Now I was not only researching the Romanov family, but looking beyond their fairy-tale existence to examine the lives of lower class Russians – peasants and workers, revolutionaries and soldiers. 

The result?  A book that is essentially three stories in one – the first is an intimate look at the Romanovs themselves, the second follows the sweep of the revolution from worker strikes of 1905 to the rise of Lenin; the third – conveyed in their own words – is the personal stories of the men and women whose struggle for a better life directly affected the Romanovs’ fate.

And all because of the surprising discovery that Anastasia Romanova was a bit… um... boring.

Q: You've written for older and younger children, and have written fiction and non-fiction. Do you have a preference, and are you usually working on more than one book at a time?

A: I really don't have a preference between fiction and nonfiction/ younger grade and older grade. I am, after all, a storyteller. Some of those stories are true. Others are not.

Besides, I believe writing both forms keeps me balanced. When I was in the blackest moments of the Romanov story -- standing in the trenches beside those starving, Russian soldiers during World War I, or following the family to their deaths in that Siberian basement -- it was a relief to be able to turn to an entirely different genre. Nothing helps a person creep from the darkness faster than writing a story for preschoolers about bed-hogging farm animals.
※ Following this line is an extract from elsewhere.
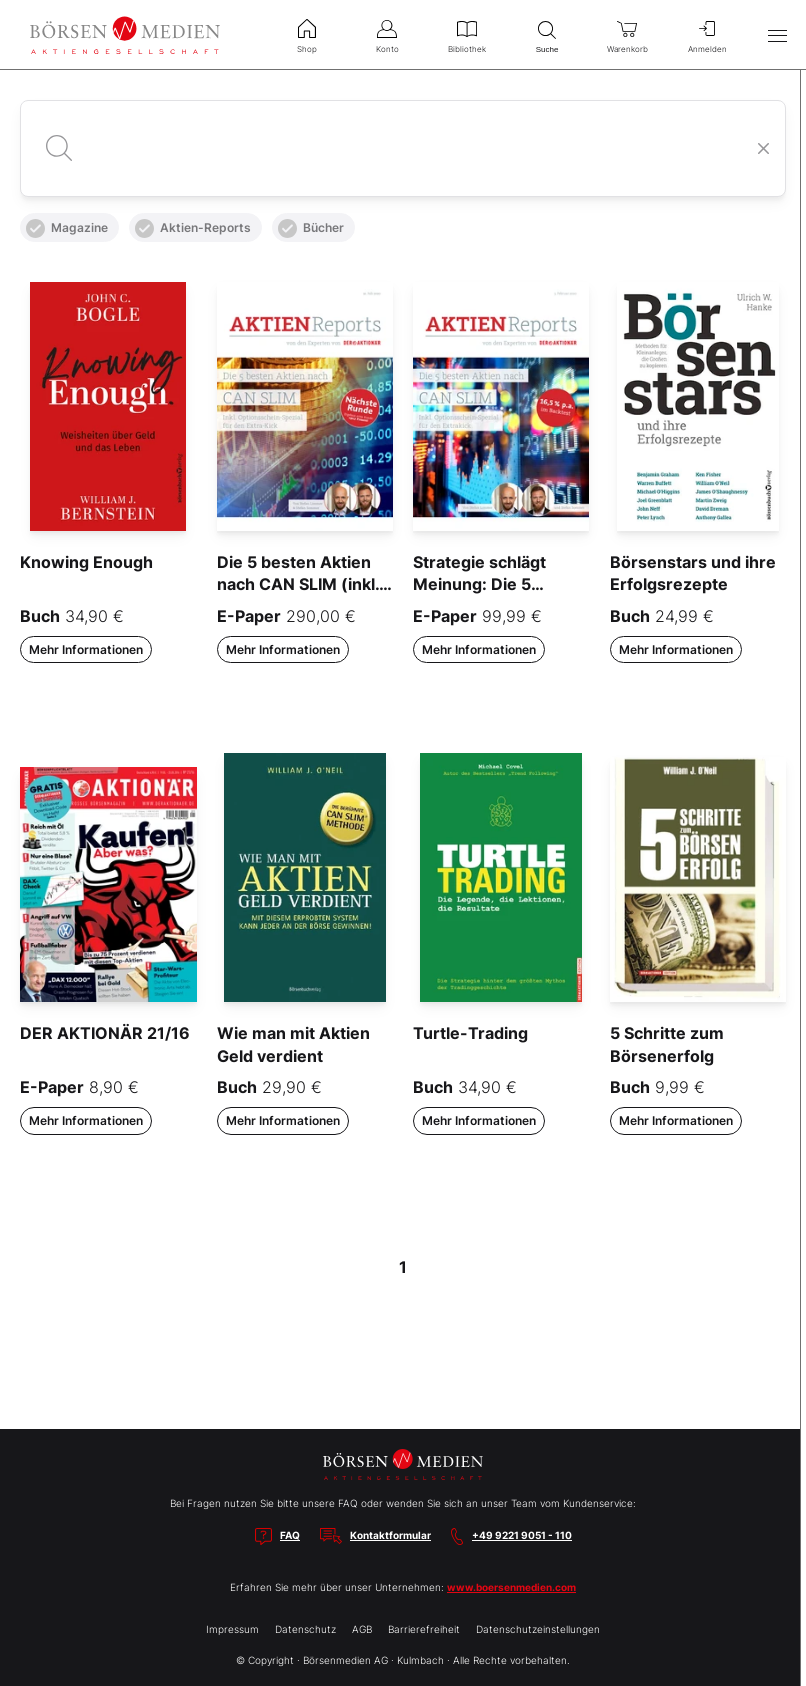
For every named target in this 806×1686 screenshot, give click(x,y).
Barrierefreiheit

Yes, I always work on more than one project at a time. Right now on my desk, I'm wrestling with the first draft of a new biography about Buffalo Bill Cody. I'm also writing a funny (I hope) middle-grade novel about a 5th grade boy whose family is on a reality show. And I'm in the final throes of a new picture book. 

Q: Are there any authors who have especially inspired you?

A: William Steig. His stories are not only funny, they’re heartwarming. And his language is sophisticated and lovely. He never talks down to his audience. He understood, as Mo Willems always says, that "kids aren't stupid, they're just short." Oh, and Steig's illustrations are pretty great, too.

I always think that if I could write just one story as perfect as Sylvester and the Magic Pebble, I could die satisfied.

Q: Anything else we should know?

A: I think I've probably said way too much already.